Stary młyn w Lelitach
-
DST
150.00km
-
Teren
20.00km
-
Aktywność Jazda na rowerze
Ten właśnie młyn stał się powodem, dla którego wybraliśmy się z Krzyśkiem na tę wycieczkę, chociaż większość trasy przejechaliśmy całkiem niedawno.
Umówiliśmy się jednak wcześniej w Nowej Brzeźnicy, gdyż Krzysiek chciał jeszcze dopracować przebieg trasy gigaorbity.

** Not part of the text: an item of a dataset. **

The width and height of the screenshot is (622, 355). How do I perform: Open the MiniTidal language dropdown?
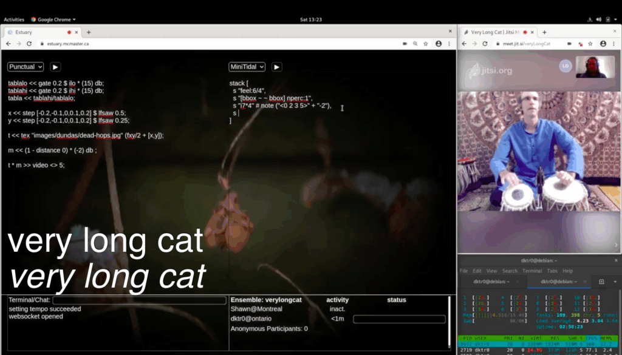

Pojechaliśmy w stronę Radomska i z powrotem na Zawady, gdzie zaczynał się kolejny etap rajdu "W osiem dni dookoła Zielonego Wierzchołka Śląska"
Pomimo upału frekwencja dopisała, a organizatorzy spisali się na medal. Atrakcyjna trasa, przewodnicy opowiadający historię zwiedzanych miejsc, serdeczny ksiądz-rowerzysta w Wąsoszu, który specjalnie dla nas zorganizował odsłonięcie bardzo zabytkowego i słynącego łaskami obrazu Matki Boskiej Kochającej, a potem jeszcze gościł nas na plebani. Poczęstunki - marchwiok, słodycze, napoje, kiełbasa i kaszanka z grilla.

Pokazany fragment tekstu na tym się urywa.